§ **Document segment**
_ _ _ _ _ _ _

Black Oxford

Origin, Maine; there esteemed for its long keeping and productiveness; at Cedar Falls, Iowa, it has done well top-grafted. Fruit medium, roundish oblate, slightly conical; surface yellow, nearly covered with dark solid brownish red, overlaid with gray net-veining, a peculiar color; dots numerous, conspicuous, light, a few large russet dots; cavity deep, russeted, the russet sometimes extending out over base in large irregular patches; stem long, curved; basin shallow, wrinkled, somewhat leather-cracked; calyx open; segments erect convergent. Core closed, outline irregular; cells ovate; tube funnel-shaped; stamens median; flesh whitish, firm, moderately juicy, mild subacid, good. March to May.

Bledsoe

Origin, Kentucky.

Fruit very large, round, somewhat conical, flattened at base, regular; surface greenish yellow, obscurely striped; cavity deep, slightly russeted; stem short; basin somewhat corrugated; calyx half open; flesh white, crisp, fine-grained, juicy, mild, agreeable subacid, good. December to April.

Blenheim (Blenheim Pippin, Blenheim Orange)

An old variety from Woodstock, Oxfordshire, England; tree of strong, vigorous growth, a regular and abundant bearer.

Fruit large, roundish oblate, slightly conical, very regular; surface very smooth, yellow, becoming deep orange, shaded with solid dull brown red, obscurely streaked darker red on sunny side, sometimes mixed with russet; dots obscure, few, russet, small; cavity regular obtuse, with large patch of radiating russet; stem short, stout; basin medium, regular, smooth; calyx open, large; segments short, small. Core open; cells large, roomy, obovate, axile; tube funnel-shaped; stamens median; flesh yellow, juicy, peculiar mild spicy subacid, good. October to December.

Bloomless And Coreless

Origin doubtful; varieties of this description have long been known and described. The tree produces flowers with well-developed essential organs, especially the pistils, but the petals are wanting.

Fruit small, dull red, mixed with yellowish green; quality fair. As grown by G. W. Robinette, of Flag Pond, Virginia, the core is usually well developed, with a secondary and even a tertiary core with a few seeds in each, extending towards the calyx, causing an opening there nearly one-half inch in width and depth. Not valuable for the fruit, a curiosity only. (H. E. Van Deman, U. S. Agr. Rep., 1889.)

Blue Anis

Origin, Russia. (See Anis, p. 37.)

Fruit small, roundish, tapering, angular; skin thin, semi-transparent, and pale yellow to yellowish white, splashed with bright crimson on sunny side; dots very minute, white, obscure; cavity regular, acute, deep, narrow, with russet patch; stem short, touching along lower part of cavity; basin narrow, abrupt, rather shallow, corrugated and wrinkled; calyx closed. Core half open, meeting; tube conical; stamens median; flesh white, juicy, fine-grained, pleasant subacid, good. Fall.

_ _ _ _ _ _ _

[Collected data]
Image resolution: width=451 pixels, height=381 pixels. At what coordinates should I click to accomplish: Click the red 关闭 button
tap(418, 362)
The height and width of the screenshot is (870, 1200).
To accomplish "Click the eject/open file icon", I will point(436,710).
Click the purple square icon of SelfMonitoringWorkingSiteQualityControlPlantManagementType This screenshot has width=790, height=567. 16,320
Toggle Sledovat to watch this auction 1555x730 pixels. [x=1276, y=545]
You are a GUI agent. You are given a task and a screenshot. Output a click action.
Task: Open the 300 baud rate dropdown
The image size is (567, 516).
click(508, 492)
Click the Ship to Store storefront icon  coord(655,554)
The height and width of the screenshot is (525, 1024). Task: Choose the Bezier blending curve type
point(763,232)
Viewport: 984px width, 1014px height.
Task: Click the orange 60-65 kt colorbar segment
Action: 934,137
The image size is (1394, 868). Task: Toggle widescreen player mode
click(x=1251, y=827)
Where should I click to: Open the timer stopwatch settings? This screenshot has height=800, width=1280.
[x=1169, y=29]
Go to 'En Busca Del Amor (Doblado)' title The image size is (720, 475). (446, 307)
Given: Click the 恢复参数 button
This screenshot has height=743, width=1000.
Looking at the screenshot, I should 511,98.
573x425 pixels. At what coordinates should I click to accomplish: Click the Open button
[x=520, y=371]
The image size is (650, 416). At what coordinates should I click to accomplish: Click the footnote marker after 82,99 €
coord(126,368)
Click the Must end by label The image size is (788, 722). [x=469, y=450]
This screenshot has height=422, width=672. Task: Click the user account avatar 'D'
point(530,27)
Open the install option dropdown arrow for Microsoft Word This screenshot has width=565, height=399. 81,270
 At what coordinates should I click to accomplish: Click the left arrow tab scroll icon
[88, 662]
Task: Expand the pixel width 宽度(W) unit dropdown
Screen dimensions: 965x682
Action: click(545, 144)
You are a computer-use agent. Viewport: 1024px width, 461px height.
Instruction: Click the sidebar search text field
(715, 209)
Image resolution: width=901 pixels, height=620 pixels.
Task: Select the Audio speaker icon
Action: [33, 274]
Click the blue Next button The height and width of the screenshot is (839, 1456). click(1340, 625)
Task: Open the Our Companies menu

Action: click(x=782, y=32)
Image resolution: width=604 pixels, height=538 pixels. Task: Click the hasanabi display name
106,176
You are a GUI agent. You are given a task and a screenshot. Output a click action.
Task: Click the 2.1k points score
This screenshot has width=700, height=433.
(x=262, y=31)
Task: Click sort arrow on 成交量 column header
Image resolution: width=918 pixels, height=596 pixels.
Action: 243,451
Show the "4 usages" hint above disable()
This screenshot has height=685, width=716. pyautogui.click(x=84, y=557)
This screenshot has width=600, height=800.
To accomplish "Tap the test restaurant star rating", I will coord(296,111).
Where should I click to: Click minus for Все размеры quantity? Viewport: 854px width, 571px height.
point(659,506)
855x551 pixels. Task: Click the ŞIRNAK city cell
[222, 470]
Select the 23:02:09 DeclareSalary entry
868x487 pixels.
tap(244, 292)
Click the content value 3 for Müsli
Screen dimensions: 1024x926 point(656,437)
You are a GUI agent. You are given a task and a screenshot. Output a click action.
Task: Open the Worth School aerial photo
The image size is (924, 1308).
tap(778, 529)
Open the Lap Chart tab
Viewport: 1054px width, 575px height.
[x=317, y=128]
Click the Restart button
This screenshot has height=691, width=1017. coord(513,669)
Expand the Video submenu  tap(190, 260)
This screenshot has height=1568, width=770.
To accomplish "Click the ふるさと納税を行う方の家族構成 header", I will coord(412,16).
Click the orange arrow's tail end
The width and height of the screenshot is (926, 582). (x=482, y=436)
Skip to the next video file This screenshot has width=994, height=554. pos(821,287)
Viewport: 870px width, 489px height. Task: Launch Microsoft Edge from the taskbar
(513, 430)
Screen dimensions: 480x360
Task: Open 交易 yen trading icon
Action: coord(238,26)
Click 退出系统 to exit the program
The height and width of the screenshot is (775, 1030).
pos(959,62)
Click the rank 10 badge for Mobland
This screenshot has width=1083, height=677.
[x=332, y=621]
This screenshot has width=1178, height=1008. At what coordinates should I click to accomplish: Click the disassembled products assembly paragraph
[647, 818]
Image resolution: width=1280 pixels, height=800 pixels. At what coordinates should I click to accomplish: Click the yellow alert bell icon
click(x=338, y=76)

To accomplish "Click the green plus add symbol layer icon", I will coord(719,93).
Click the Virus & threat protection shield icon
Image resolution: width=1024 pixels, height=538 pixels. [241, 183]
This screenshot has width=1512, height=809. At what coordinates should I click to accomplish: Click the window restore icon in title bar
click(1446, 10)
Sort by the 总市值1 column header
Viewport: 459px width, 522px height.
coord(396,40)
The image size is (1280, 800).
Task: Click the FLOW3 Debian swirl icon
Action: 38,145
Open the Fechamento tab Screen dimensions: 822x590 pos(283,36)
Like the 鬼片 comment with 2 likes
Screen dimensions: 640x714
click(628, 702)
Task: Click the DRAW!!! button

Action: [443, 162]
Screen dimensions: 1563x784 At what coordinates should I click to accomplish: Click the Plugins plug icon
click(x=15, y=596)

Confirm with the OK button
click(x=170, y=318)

_ _ _ _ _ _ _

§ **What is being asked**
Reproduce word for word the stretch of the apple variety descriptions from "Blenheim (Blenheim Pippin, Blenheim" through "and abundant bearer.".

§ **Reply**
Blenheim (Blenheim Pippin, Blenheim Orange)

An old variety from Woodstock, Oxfordshire, England; tree of strong, vigorous growth, a regular and abundant bearer.